Red Deer embraces Scotties (QMI)

(by Terry Jones, QMI Agency).

RED DEER, Alta. – How did this happen? How did the city which played host to the much-maligned “Redneck Brier” of 1994 become the go-to town for the Scotties Tournament of Hearts?

And how, exactly did women’s curling end up this big, with television numbers rivaling those of the men?

“It has become the No. 1 women’s sports event in Canada,” said Warren Hansen, events manager of the Canadian Curling Association.

“There is nothing else in Canadian women’s sport which can compare, with 60 hours of live television with really good numbers and the profile the event and the curlers have developed over the years.”

It’s happened. And Red Deer becoming the crown jewel location for the jewelry set of sports is a happening.

Red Deer has turned into a place where women curlers come to get their biggest hugs — and they’ve been getting a lot of them lately.

The Scotties opened here Saturday with a near-capacity crowd in the 6,700-seat building where Ryan Nugent-Hopkins spent the previous two years, after a ballistic evening to open it the night before.

“The pre-tournament night we had here Friday night blew my socks off,” said Hansen of Red Deer taking an approach tried for the first time last year at the Scotties in Charlottetown.

“It was bulging at the seams,” he said of the giant party room for 2,500. “We had 300 people lined up outside.”

## Given task
Translate this sentence from the article about Red Deer and the Scotties into Spanish: "Red Deer has turned into a place where women curlers come to get their biggest hugs — and they've been getting a lot of them lately." Rely only on the article about Red Deer and the Scotties.

## Material supplied

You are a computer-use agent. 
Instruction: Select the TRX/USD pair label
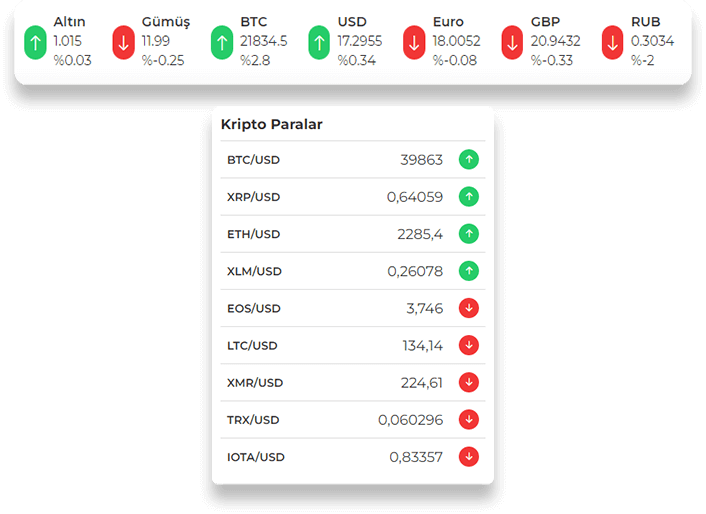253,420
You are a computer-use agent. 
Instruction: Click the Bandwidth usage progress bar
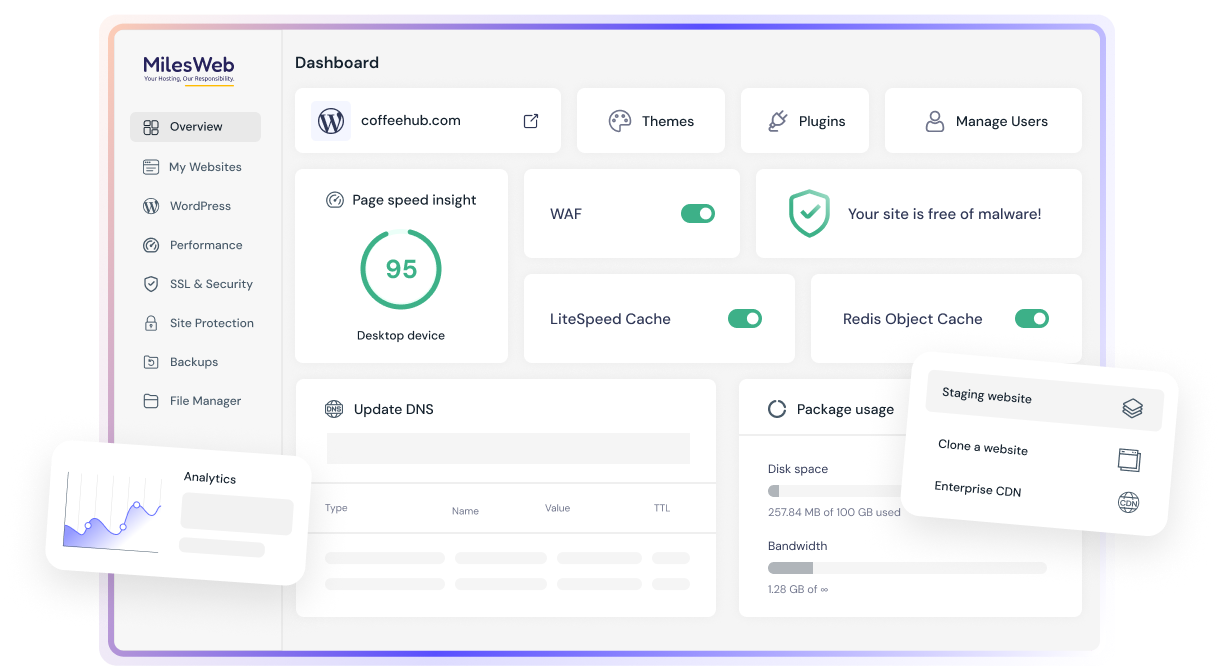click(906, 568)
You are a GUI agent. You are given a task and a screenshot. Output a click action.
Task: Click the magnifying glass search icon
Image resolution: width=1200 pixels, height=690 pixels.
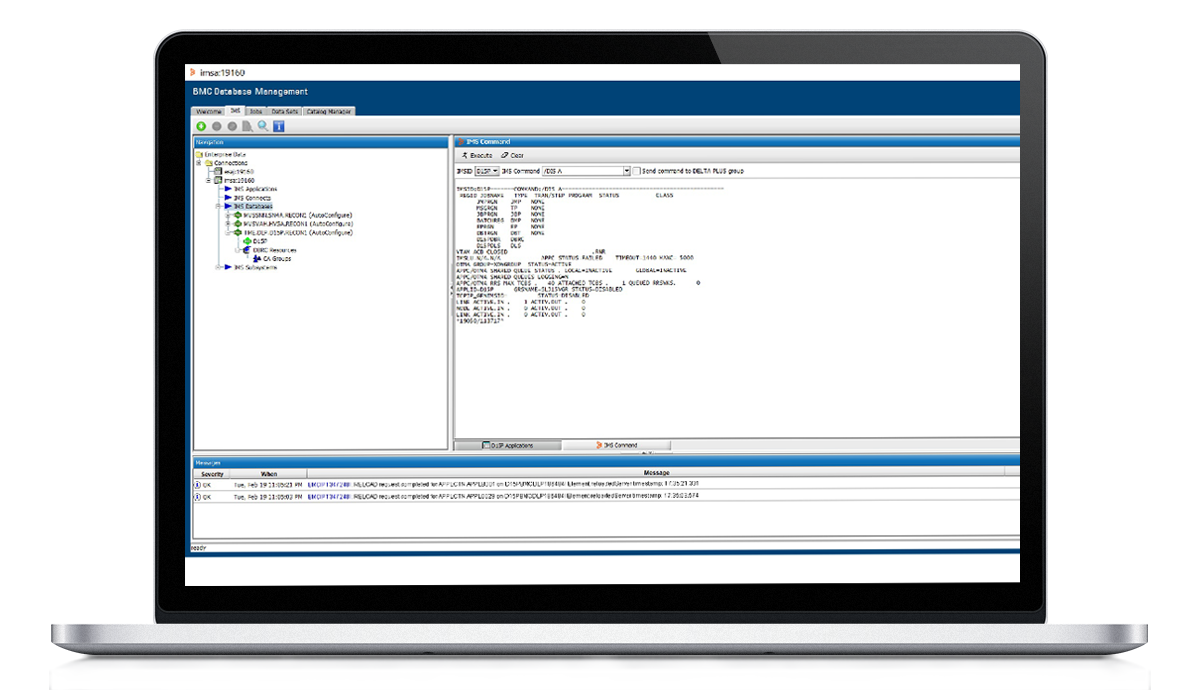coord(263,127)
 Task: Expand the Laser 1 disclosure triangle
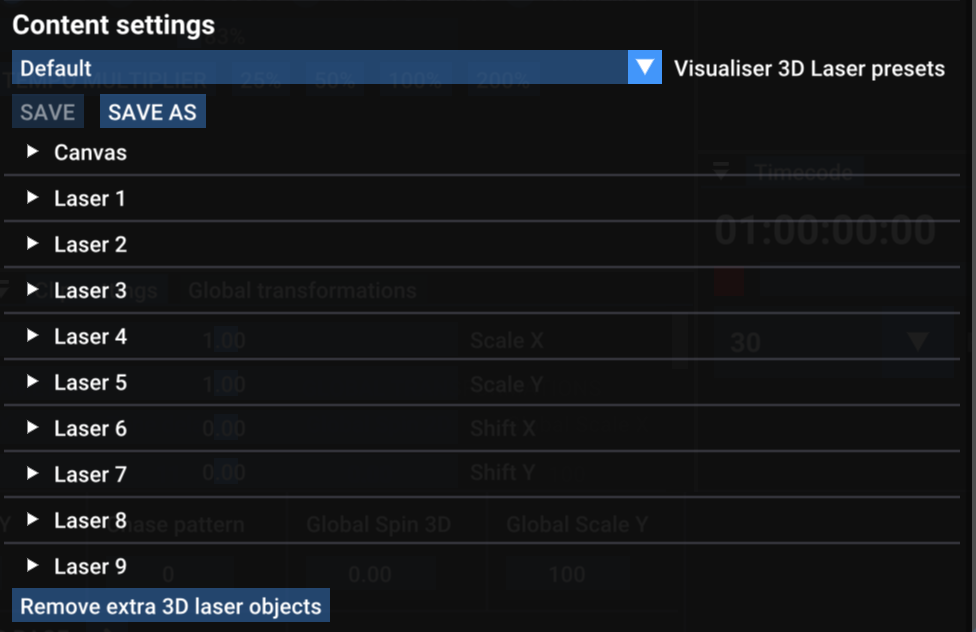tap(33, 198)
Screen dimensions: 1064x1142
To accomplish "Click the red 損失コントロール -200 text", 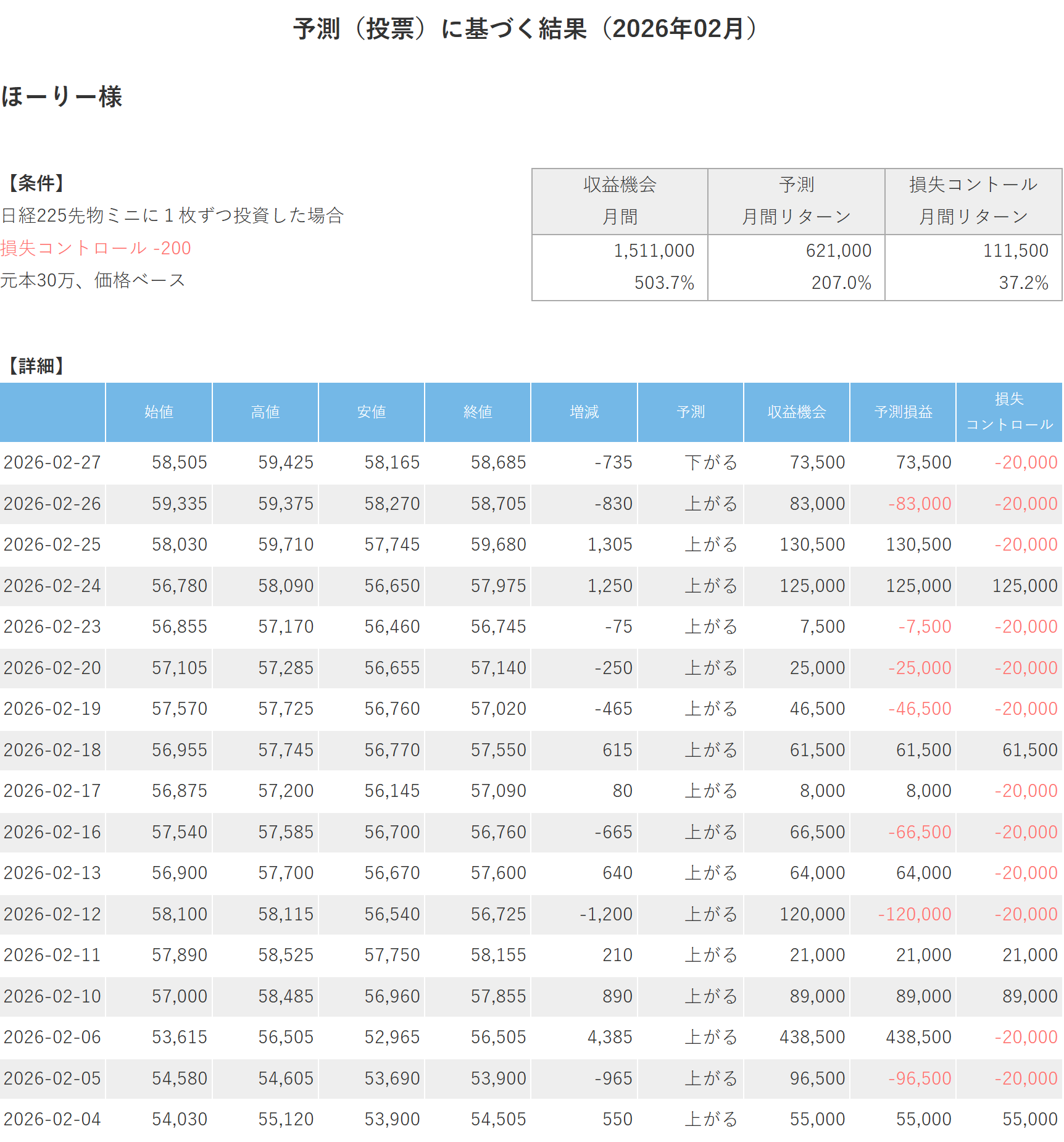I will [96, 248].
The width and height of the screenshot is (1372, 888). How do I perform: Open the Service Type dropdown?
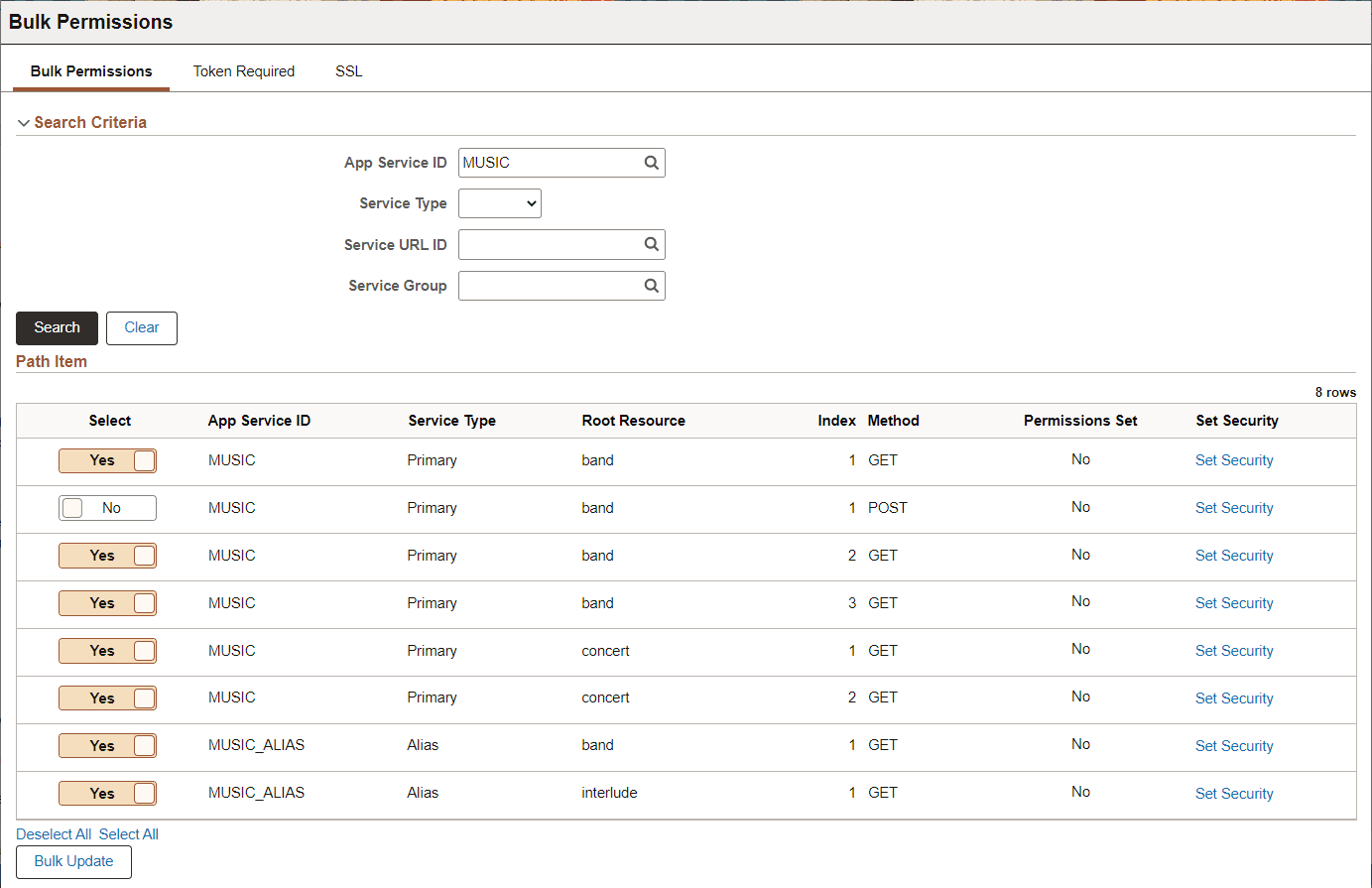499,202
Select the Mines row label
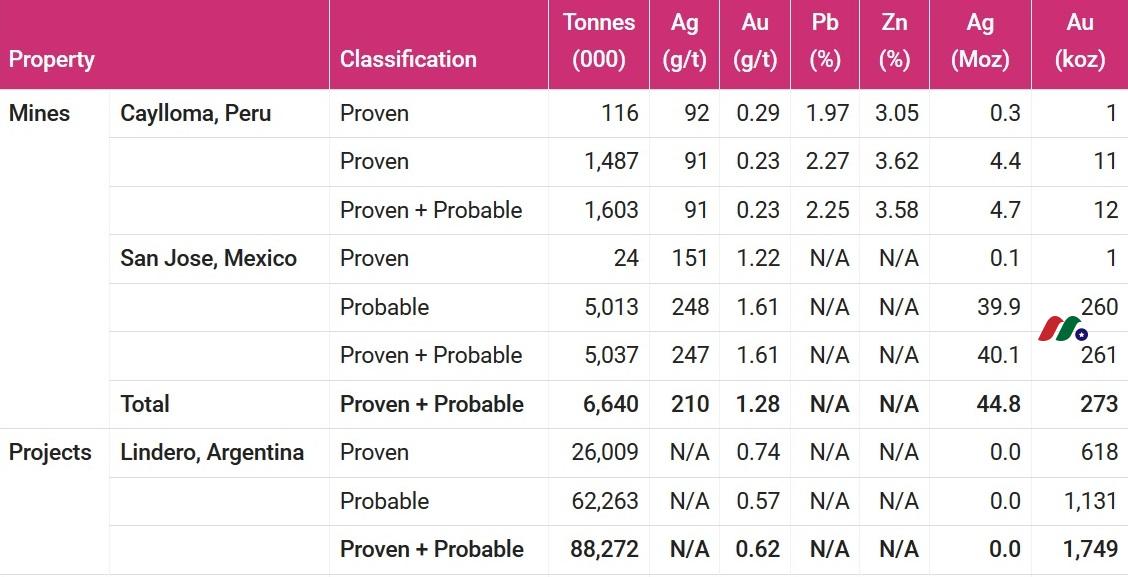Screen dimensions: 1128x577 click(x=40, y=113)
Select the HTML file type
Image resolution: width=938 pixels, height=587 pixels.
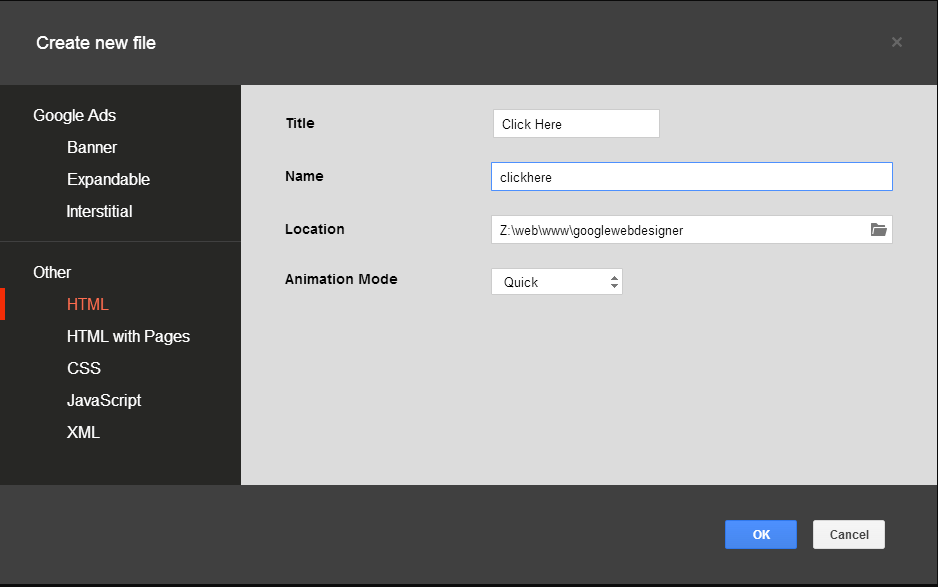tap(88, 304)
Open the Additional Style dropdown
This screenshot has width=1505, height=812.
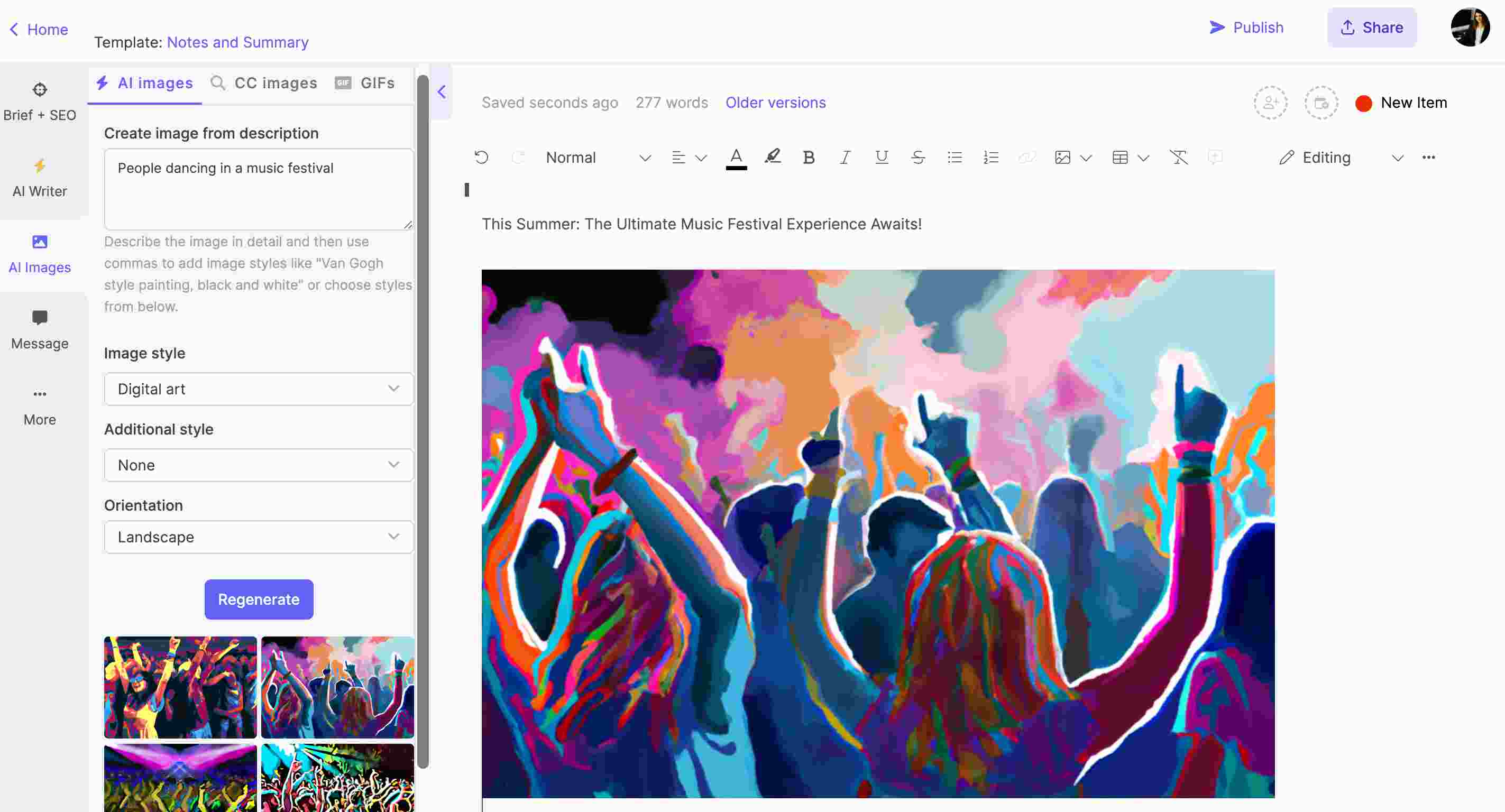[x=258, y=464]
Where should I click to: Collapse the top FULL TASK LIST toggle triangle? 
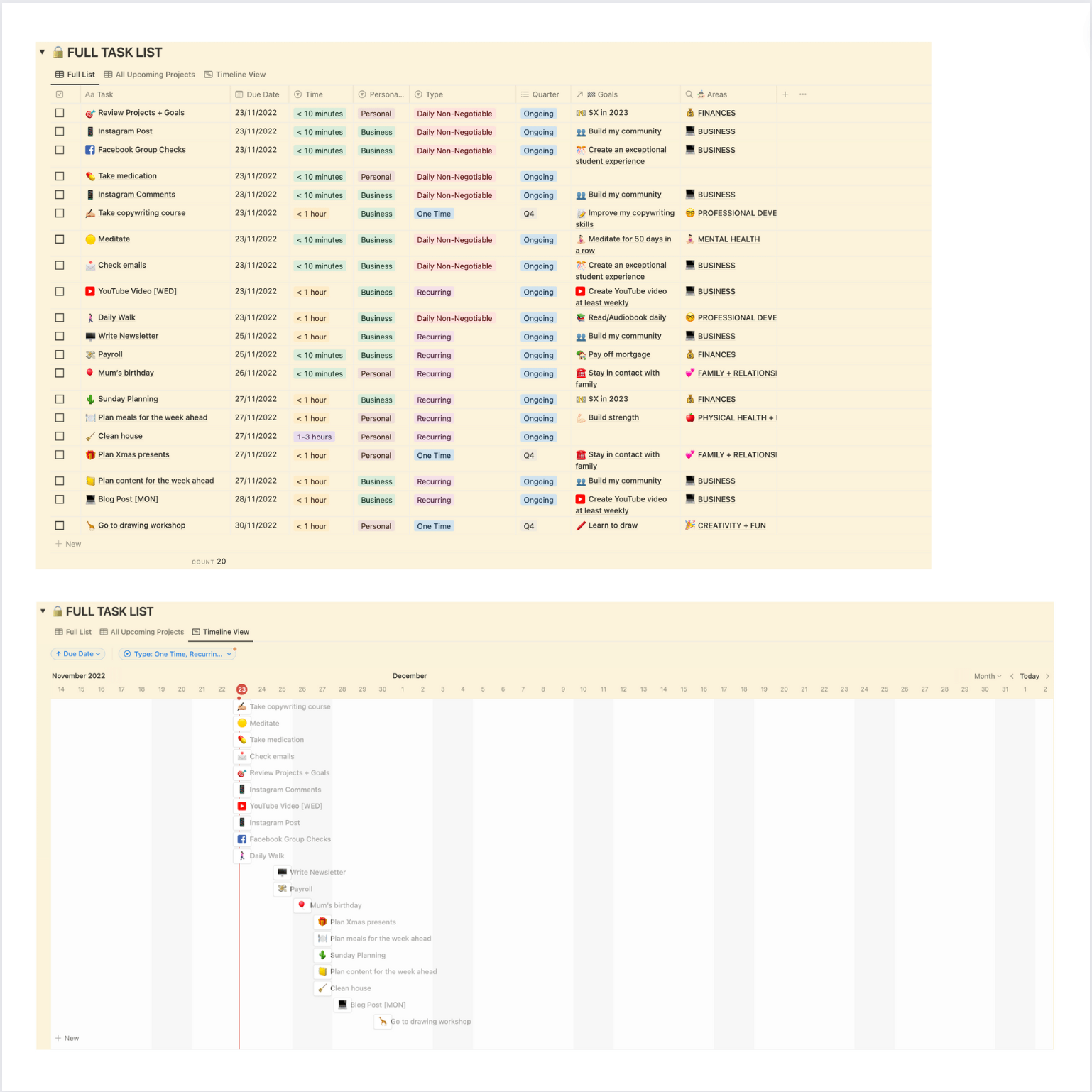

## Solved problem
Red Deer se ha convertido en un lugar donde las jugadoras de curling vienen a recibir sus abrazos más grandes, y últimamente han estado recibiendo muchos.